La Commission Européenne à Bruxelles

Il ne se passe pas une semaine sans que la Commission Européenne ne lance une procédure à l'encontre d'un Etat Membre. On apprend aujourd'hui que le commissaire à l'industrie auprès de la commission, Günter Verheugen, vient de faire parvenir une missive exhortant les Landers allemands a reconsidérer leur position monopolistique au sujet des jeux de hasard. Les jeux en ligne de casino, de poker, et surtout de paris sportifs sont actuellement interdits en Allemagne.
La commission entend démontrer que de telles interdictions sont disproportionnées et que des solutions moins restrictives existent. Elle considère que l'Allemagne n'a pas apporté d'éléments qui justifient ces mesures.

Il reste 1 mois pour que l'Allemagne apporte les réponses demandées. Une procédure devant la cour de justice Européenne est tout à fait envisageable à la suite de cette mise en demeure.

L'Italie qui avait déjà appliqué de telles lois sous le règne de Mr Berlusconi a du faire marche arrière face aux pressions de l'union Européenne. Depuis le début 2026, les sociétés privées ont accès au marché des jeux de hasard en Italie, des licences d'exploitations sont ainsi distribuées, des mesures de contrôles mises en places.

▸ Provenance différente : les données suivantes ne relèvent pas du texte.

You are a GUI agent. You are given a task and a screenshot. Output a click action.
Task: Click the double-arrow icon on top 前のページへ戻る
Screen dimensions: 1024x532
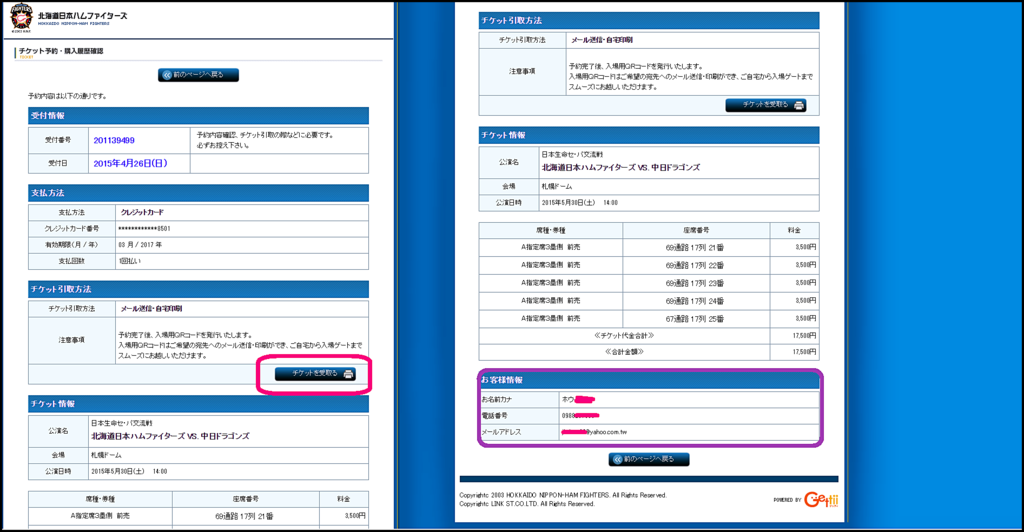tap(166, 75)
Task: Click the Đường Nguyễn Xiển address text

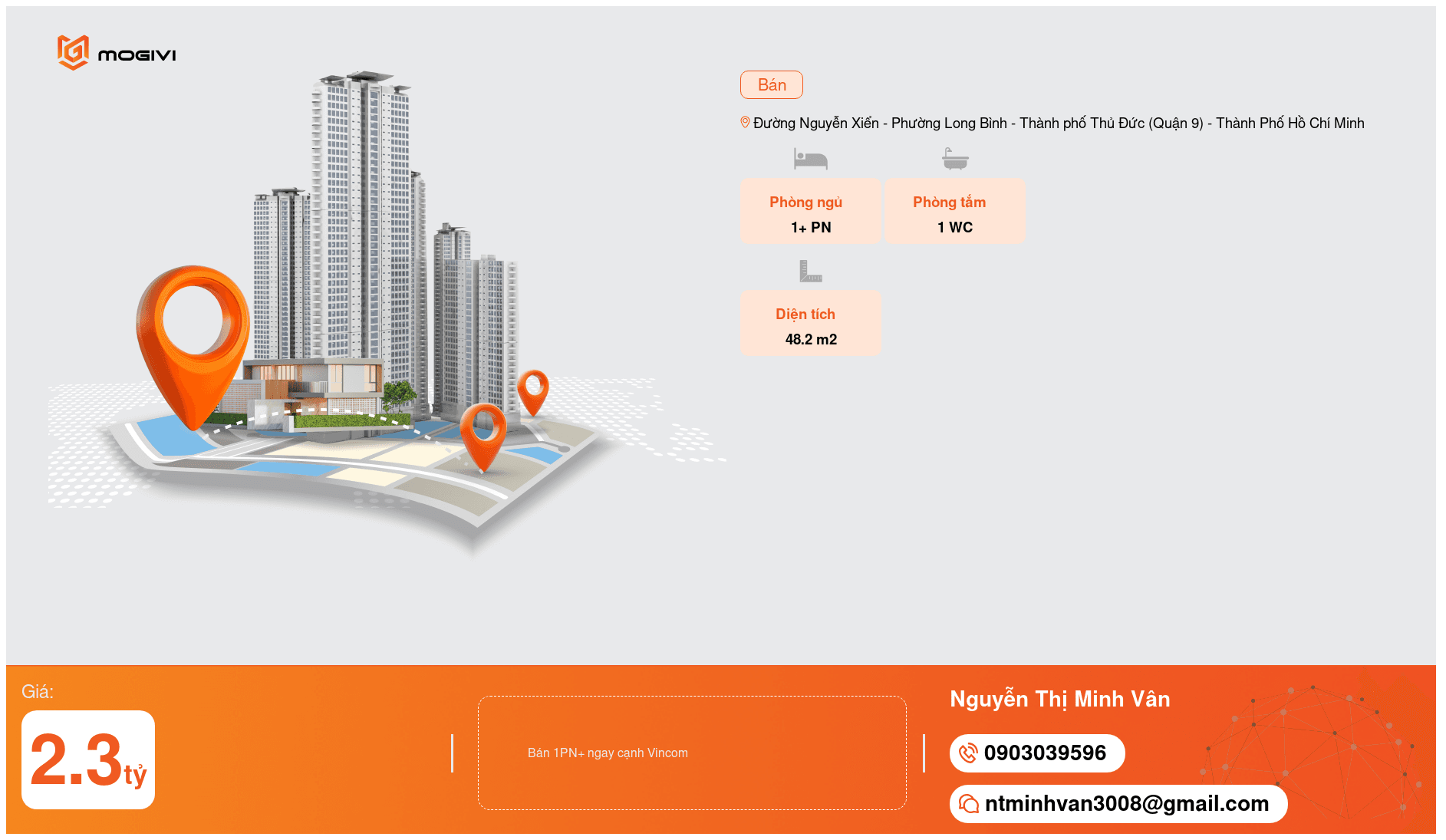Action: tap(1058, 124)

Au final le consommateur est gagnant car il est aujourd'hui certains de jouer sur des sites ayant été accrédité par un organisme Etatique. N'est ce pas mieux qu'une licence de jeux obtenue au Costa Rica ? Des mesures similaires sont aujourd'hui appliquées en Espagne.

Il semble en tout cas, clair, que le but de la commission est bien de permettre un libre accès aux marchés nationaux dans le domaine des jeux de hasard. La France pourrait sous peu recevoir une telle mise en demeure. Il faudra pour cela certainement attendre la fin des élections dans le pays.

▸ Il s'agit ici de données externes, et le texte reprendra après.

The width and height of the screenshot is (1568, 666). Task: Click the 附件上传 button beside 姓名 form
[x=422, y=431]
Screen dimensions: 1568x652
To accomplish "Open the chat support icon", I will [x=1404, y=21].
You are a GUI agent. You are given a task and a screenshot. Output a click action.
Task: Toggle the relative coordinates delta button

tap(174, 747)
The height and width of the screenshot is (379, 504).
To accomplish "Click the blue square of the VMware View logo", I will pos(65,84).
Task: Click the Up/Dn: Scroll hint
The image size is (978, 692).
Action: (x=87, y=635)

Les arguments opposés à l'état allemand restent similaires à ceux qui pourraient être reprochés à l'Etat Français. Une interdiction sans possibilité d'exercice de son activité pour les sociétés privées, ainsi qu'une approche permettant publicités et renouvellement de l'offre pour les opérateurs historiques que sont le Pmu et la Française des jeux. Pour les autres, la prison et l'amende.

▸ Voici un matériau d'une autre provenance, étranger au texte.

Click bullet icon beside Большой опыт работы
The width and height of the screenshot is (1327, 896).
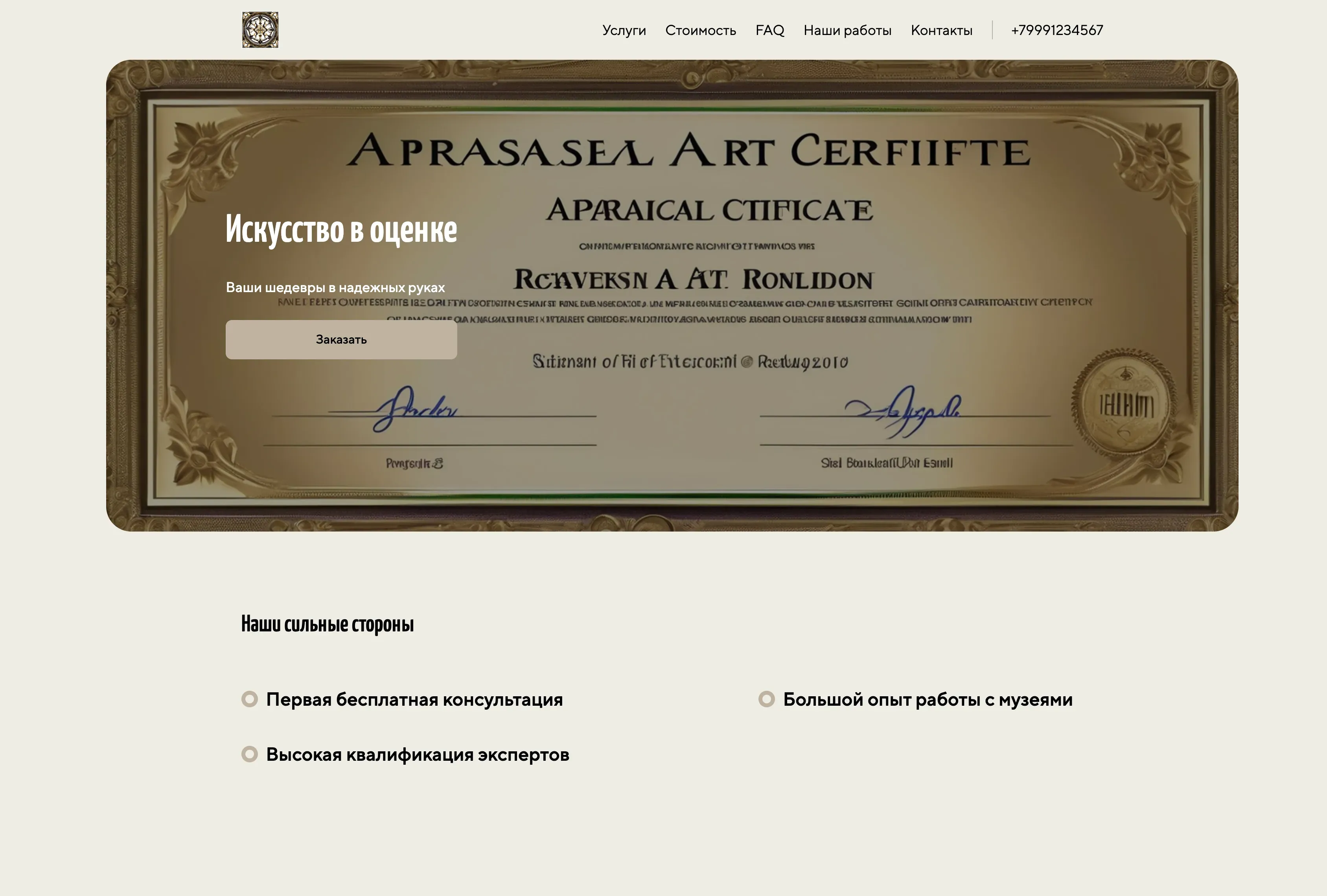pos(766,699)
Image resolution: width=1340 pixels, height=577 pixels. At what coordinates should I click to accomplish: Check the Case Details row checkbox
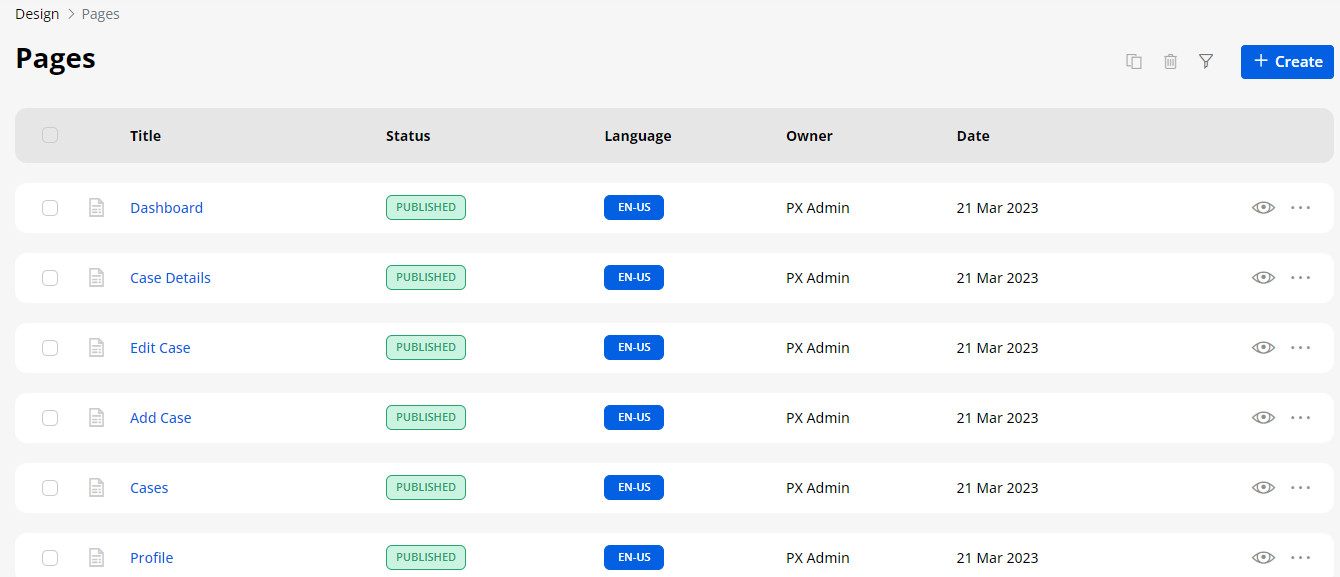(50, 278)
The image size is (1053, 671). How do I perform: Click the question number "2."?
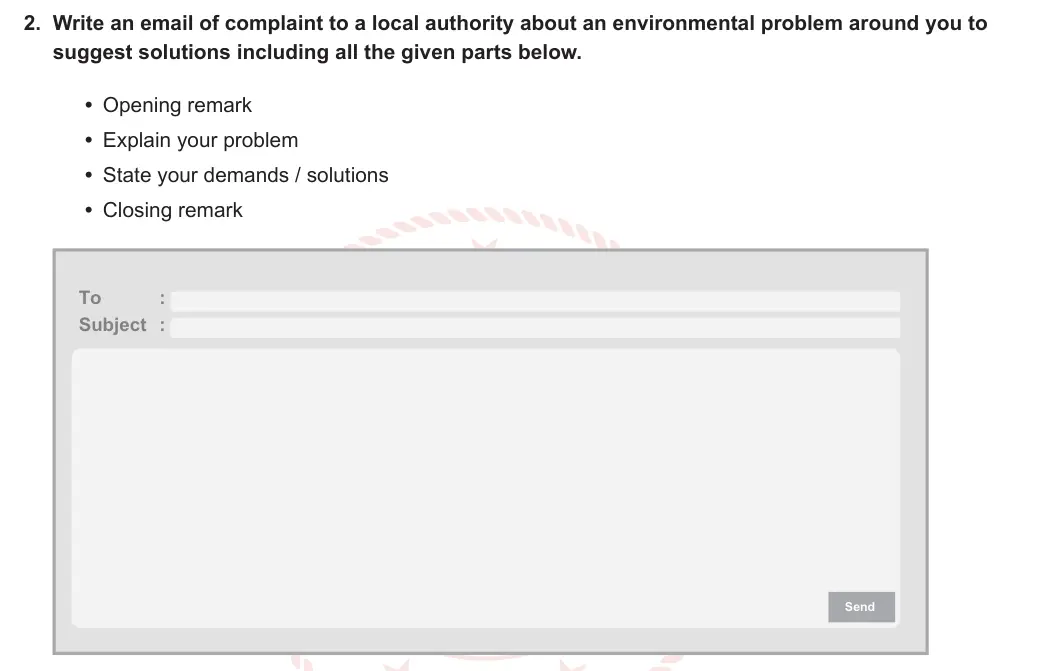[32, 24]
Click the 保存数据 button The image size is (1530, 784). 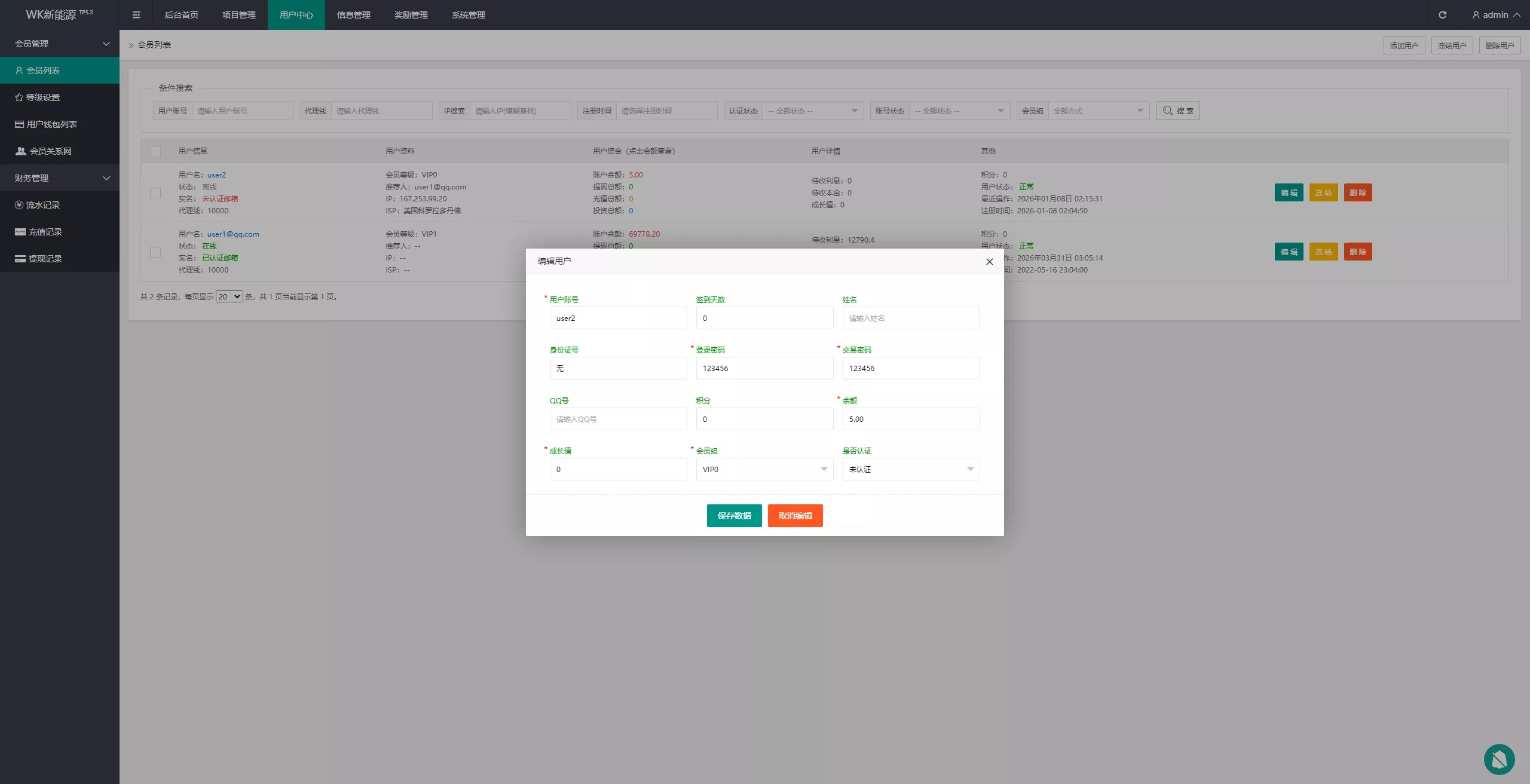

En attendant nous assistons à l'émergence de grand groupe ayant pris position dans les pays plus libéraux. Les emplois, les taxes et autres produits financier d'une telle exploitation filent aujourd'hui vers l'Angleterre, l'Autriche, l'Espagne, l'Italie, il ne faudra pas venir se plaindre ensuite d'être à la traine. Cela vaut pour la France mais aussi pour d'autre Etats visés par Bruxelles comme la Finlande, la Hongrie et le Danemark.